John Cameron Mitchell has spent the last six months of quarantine doing a lot of things, but they all fall under one overarching umbrella: He’s been creating communities.
Whether that’s providing a place to stay for friends who have found themselves between apartments or providing support for charitable causes or fostering a creative space where songs get passed from collaborator to collaborator, that has been Mitchell’s world this year.
About to return to Portland to film Season 3 of Hulu’s Shrill, the Hedwig and the Angry Inch creator points out that with guaranteed employment, it’s his duty to take care of others. “I can stay above water,” he says. “I tend to work on a lot of charity stuff because I’m lucky enough to have the job. So all year has been raising money through Cameo, Hedwig merch, this album, New American Dream…”
New American Dream began in the early days of the pandemic, when Mitchell was self-isolating in the mountains above Palm Springs. “It was a kind of heaven for me, working out and eating well and writing songs with friends,” he says. “First I would encourage musical friends to send me musical tracks, and I’d write melody and lyrics over it, and they’d add things and farm it out to other friends, who would add guitars and backing vocals. So it became a kind of pro bono project I realized could be an album.”
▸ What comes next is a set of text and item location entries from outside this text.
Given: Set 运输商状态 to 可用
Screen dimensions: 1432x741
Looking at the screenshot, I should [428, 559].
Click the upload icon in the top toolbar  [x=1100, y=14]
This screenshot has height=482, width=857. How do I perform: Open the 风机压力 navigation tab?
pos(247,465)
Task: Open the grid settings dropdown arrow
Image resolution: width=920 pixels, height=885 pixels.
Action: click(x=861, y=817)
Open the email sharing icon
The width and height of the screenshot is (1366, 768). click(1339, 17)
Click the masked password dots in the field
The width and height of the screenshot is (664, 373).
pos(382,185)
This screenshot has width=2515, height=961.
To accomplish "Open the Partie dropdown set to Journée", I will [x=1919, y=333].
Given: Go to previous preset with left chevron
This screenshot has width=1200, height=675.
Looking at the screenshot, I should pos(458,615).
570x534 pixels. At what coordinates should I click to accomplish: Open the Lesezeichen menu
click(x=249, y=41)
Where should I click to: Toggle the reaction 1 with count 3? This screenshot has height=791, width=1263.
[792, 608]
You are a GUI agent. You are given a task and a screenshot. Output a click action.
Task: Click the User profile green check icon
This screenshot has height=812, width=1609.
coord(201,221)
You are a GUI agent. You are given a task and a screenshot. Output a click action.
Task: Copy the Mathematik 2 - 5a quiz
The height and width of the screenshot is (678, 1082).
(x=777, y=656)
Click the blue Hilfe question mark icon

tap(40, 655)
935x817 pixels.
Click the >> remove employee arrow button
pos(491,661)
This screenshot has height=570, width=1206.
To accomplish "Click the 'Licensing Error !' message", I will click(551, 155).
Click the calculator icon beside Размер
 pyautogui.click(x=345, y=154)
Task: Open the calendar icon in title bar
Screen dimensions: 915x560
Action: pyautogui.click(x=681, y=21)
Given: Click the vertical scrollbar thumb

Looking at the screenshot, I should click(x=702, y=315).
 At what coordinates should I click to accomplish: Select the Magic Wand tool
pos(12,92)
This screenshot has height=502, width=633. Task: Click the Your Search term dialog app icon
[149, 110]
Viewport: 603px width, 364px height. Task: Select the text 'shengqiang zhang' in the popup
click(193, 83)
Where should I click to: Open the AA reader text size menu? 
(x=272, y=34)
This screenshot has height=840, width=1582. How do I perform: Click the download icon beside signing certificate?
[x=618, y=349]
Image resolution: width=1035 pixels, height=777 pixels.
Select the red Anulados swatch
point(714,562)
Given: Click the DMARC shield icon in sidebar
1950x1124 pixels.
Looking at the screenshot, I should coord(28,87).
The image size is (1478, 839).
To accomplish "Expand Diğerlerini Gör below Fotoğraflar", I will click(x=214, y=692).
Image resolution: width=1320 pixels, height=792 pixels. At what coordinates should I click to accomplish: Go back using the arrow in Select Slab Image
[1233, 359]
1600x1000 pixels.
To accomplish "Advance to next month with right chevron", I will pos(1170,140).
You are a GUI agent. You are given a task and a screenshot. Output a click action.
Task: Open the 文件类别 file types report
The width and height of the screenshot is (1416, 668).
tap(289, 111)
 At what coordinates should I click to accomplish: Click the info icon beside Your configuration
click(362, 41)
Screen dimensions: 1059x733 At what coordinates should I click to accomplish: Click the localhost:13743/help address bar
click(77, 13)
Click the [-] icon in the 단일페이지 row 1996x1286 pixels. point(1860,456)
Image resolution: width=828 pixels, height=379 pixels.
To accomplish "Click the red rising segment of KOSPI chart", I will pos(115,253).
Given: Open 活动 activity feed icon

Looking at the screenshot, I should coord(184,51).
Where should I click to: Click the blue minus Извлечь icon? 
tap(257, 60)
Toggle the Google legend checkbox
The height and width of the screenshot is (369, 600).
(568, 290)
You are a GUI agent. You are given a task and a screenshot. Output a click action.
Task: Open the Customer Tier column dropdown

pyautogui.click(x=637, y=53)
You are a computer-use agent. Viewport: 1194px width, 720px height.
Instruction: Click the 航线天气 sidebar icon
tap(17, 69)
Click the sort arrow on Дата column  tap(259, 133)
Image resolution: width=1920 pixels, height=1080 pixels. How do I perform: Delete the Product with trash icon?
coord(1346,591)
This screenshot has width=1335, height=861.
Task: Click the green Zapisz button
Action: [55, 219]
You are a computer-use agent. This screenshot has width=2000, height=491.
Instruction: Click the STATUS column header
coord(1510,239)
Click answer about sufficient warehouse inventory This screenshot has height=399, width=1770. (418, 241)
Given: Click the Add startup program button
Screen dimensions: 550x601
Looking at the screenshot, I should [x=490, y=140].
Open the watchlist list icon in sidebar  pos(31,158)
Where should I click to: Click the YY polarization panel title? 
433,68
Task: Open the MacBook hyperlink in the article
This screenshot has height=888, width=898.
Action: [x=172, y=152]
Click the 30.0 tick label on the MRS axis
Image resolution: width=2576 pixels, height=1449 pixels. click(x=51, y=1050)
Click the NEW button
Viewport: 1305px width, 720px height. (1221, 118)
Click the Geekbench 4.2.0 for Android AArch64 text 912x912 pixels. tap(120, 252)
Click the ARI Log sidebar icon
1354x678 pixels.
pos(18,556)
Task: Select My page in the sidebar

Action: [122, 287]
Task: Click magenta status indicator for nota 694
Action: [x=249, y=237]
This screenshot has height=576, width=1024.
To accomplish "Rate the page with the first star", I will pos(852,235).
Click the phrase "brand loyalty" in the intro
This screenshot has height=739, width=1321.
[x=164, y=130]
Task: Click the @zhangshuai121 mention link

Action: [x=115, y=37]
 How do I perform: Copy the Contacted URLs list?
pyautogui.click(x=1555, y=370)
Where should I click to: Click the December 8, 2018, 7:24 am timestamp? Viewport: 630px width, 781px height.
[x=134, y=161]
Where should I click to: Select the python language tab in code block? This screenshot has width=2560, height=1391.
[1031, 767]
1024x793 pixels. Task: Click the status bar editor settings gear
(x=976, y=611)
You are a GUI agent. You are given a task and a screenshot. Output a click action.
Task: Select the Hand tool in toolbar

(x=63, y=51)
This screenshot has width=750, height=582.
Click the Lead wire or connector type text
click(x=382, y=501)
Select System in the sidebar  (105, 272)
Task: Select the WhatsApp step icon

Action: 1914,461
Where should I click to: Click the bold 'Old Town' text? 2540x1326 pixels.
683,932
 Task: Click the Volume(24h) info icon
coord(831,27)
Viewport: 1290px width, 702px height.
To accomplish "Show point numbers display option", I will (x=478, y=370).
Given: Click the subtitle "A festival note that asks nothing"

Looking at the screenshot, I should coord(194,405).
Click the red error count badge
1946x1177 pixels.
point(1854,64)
Part 1 was released September 4, and the second half will come later this fall. But one particular track took on greater significance later, when Mitchell was approached about contributing to Spread the Vote.
“[Film publicist] Wellington Love reached out to a couple people he thought might be good to make something creative and on the cheap,” Mitchell says. “They knew [mine would be] something to do with getting young people to do poll work to save the old folks from the COVID situation, and they had this animated character they wanted to be part of it.”
Together with director Robin Frohardt, Mitchell created PSA “New American Dream,” rewriting the lyrics to become the story of how poll workers spread the alarm that they need help, and young heroes fly to the polling station to relieve the seniors.
Mitchell recently released the second music video from the album, “Say Their Names.” With vocals by Qya Cristál, and featuring Head Over Heels’ star Peppermint and Melania Brown, sister of Layleen Xtravaganza Polanco who died of neglect in Riker's Prison in 2019, the song and video serve as a tribute to the trans people killed in 2020.
“The three vidoes we’re putting out have a lot to do with the state of the country,” Mitchell says. To that end, proceeds from the album benefit Burritos Not Bombs, a Mexico City food distribution program; Transgender Gender-Variant and Intersex Justice Project, a San Francisco-based non-profit that works to end human rights abuses against the trans community, particularly trans women of color in California prisons and detention centers; and the Dr. Martin Luther King, Jr. Scholarship Trust Fund, a Connecticut-based college scholarship fund for African-American students in need.
“When you’re doing okay, you need to spread it around,” Mitchell says.